As the COVID-19 vaccination rollout continues throughout Australia – with the aim of offering every adult a vaccination by the end of October. There are many unanswered questions from employers around how the vaccine sits with the workplace health and safety (WH&S) obligations. To fill this knowledge vacuum, in February Safe Work Australia published some initial guidance as follows:
How the vaccine works
For background, COVID-19 vaccines will help protect people by either preventing or reducing symptoms of COVID-19 in the person who has received the vaccine.
At this early stage it is too early to tell if the COVID-19 vaccines will stop a vaccinated person from being infected with the virus. This means that a vaccinated person may unknowingly carry and spread the virus to others around them, including workers and others in their workplace. For this reason, employers must continue to apply all reasonably practicable control measures even where everybody in your workplace is vaccinated.
Do I have to ensure my workers are vaccinated under WH&S laws?
Under WHS laws, you have a duty to eliminate or if not possible, minimise, so far as is reasonably practicable, the risk of exposure to COVID-19 in the workplace. You may not be able to completely eliminate the risk of workers being exposed to COVID-19 while carrying out work. However, you must do all that is reasonably practicable to minimise this risk and vaccination should be considered as one way to do so in the context of a range of COVID-19 control measures.
To reduce risks such as COVID-19 in the workplace, you should:
● undertake a risk assessment for your business
● consider the available control measures and how they will help manage the risks of COVID-19, including any available vaccines, taking into account available evidence.

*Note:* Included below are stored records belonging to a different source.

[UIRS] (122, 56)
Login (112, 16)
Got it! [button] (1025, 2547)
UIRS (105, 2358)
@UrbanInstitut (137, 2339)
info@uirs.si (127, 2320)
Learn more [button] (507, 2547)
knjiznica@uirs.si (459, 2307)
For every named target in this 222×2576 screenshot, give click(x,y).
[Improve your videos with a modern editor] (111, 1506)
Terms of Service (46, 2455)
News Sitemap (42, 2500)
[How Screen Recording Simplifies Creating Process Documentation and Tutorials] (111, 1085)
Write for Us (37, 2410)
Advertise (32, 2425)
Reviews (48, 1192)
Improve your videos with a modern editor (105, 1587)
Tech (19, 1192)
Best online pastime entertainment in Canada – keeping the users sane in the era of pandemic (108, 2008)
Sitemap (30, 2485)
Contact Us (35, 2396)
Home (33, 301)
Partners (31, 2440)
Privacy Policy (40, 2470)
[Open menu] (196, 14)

● consult with workers and health and safety representatives about COVID-19 and relevant control measures, including the COVID-19 vaccines
● determine what control measures are reasonably practicable for you to implement in your workplace
While the Australian Government is not making vaccination mandatory, states and territories may do so for some industries or workers (for example, those who work in aged care) through public health orders. More information is available on the public health orders page.
Can I require customers and visitors to the workplace to prove they have been vaccinated as a condition of entry?
It is unlikely that WHS laws require you to ask customers and visitors for proof of vaccination. However, you might still want to require this as a condition of entry to your premises. Before you take action to impose this kind of requirement, you should seek advice as there may be privacy and discrimination issues that apply.
Can my workers refuse to come to work because another worker isn’t vaccinated?
Under WHS laws, a worker can only cease or refuse to carry out work, if the worker has a reasonable concern, that to carry out the work would expose the worker to a serious risk to the worker’s health or safety from an immediate or imminent exposure to a hazard. In most circumstances, a worker will not be able to rely on the WHS laws to cease work simply because another worker at the workplace isn’t vaccinated, however this will depend on the circumstances.
There is currently insufficient evidence about the impact of COVID-19 vaccines on
the transmission of COVID-19. Therefore, there is no reason why workers who are currently attending workplaces with other people should stop doing so because of the vaccine rollout. For vulnerable workers, you should continue to implement other working arrangements where you reasonably can, such as working from home.